All things change; everything flows onward. Ballet will live as long as
ballet itself lives!
THE SOUL OF DANCE AWARD WINNERS column introduces this year’s heroes.
Vasiliev is a Chaliapin in Ballet is a set of excerpts form Boris Lvov-Anokhin’s
book Vladimir Vasiliev. Here’s just one little quotation from the book,
which has long been out of print:
“…The name Vladimir Vasiliev has for many become a symbol of Russian
ballet, an embodiment of its spontaneous, elemental strength and profundity.

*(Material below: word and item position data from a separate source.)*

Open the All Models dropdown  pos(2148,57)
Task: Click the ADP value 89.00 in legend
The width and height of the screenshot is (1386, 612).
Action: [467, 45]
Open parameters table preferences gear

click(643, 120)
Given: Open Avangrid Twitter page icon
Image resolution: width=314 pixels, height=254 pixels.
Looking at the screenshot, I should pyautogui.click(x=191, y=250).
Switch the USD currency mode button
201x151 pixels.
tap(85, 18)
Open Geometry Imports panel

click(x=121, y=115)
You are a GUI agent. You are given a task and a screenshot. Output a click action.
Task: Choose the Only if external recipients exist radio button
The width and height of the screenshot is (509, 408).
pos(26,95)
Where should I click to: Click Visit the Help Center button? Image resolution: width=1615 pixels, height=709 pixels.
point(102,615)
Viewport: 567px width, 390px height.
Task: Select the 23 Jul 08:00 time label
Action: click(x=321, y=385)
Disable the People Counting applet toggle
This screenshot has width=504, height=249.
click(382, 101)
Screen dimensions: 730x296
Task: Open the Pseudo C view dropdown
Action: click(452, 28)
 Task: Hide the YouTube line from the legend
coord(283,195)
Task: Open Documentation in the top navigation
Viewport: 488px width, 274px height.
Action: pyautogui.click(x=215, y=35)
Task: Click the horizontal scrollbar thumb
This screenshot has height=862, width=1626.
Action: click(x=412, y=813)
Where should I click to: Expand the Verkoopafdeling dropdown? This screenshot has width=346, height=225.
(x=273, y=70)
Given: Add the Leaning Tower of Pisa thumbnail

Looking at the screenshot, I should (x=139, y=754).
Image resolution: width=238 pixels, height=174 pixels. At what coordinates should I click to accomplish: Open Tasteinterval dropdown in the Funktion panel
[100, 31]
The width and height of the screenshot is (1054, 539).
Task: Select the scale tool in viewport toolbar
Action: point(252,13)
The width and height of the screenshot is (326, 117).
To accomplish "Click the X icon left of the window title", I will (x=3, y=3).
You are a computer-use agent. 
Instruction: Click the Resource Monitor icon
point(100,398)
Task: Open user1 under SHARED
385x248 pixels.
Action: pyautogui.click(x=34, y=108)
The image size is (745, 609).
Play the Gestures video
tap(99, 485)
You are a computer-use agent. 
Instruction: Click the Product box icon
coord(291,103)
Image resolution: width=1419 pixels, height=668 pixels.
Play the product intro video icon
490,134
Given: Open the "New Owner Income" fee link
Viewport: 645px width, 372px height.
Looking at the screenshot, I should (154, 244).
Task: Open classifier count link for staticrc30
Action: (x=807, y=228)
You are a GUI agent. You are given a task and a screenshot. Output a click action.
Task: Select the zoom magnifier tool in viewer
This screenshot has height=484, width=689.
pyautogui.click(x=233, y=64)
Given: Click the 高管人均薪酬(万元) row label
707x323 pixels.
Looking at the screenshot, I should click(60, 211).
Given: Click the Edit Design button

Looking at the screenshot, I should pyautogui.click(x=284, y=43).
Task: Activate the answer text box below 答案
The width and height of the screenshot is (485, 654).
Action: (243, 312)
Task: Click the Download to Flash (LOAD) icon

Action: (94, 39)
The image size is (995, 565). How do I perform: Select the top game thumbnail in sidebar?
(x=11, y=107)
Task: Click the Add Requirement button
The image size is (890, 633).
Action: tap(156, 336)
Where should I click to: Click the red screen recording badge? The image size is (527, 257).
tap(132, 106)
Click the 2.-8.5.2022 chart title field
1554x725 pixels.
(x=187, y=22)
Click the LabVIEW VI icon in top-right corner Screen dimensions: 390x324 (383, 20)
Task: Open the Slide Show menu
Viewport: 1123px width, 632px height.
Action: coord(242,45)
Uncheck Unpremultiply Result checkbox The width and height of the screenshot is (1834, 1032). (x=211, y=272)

For me, Vasiliev is a Chaliapin of ballet – the same power of talent, the
same scale of reform in the field of choreographic performance, the same
incomprehensible aptitude for dramatic identification, the same charisma
of a national genius. Indeed, the Russian genius is clearly resonant both
in Chaliapin’s singing and Vasiliev’s dancing.”
In addition to these excerpts included here are many other statements
about the grand Russian dancer made by Feodor Lopukhov, Kassian Goleyzovsky,
Galina Ulanova, and Mikhail Gabovich.
Nadezhda Tzai’s essay deals with the creative work of Ghennadi Selyutsky,
a remarkable artist and educator. “He is well known in the ballet world
of St. Petersburg and far beyond. His own and quite inimitable style in
the most diverse roles has always been Selyutsky’s distinctive characteristic.
His most satisfying reward, however, turned out to be his students.” Among
Selyutsky’s apprentices as r?p?titeur with the Mariinsky Theater are Constantine
Zaklinsky, Julia Makhalina, Farukh Ruzimatov, Igor Zelensky, Igor Kolb,
and Danila Korsuntsev. The teacher’s “gold-work” began at the A. Vaganova
Academy where Selyutsky’s output since 1963 has been thirteen classes.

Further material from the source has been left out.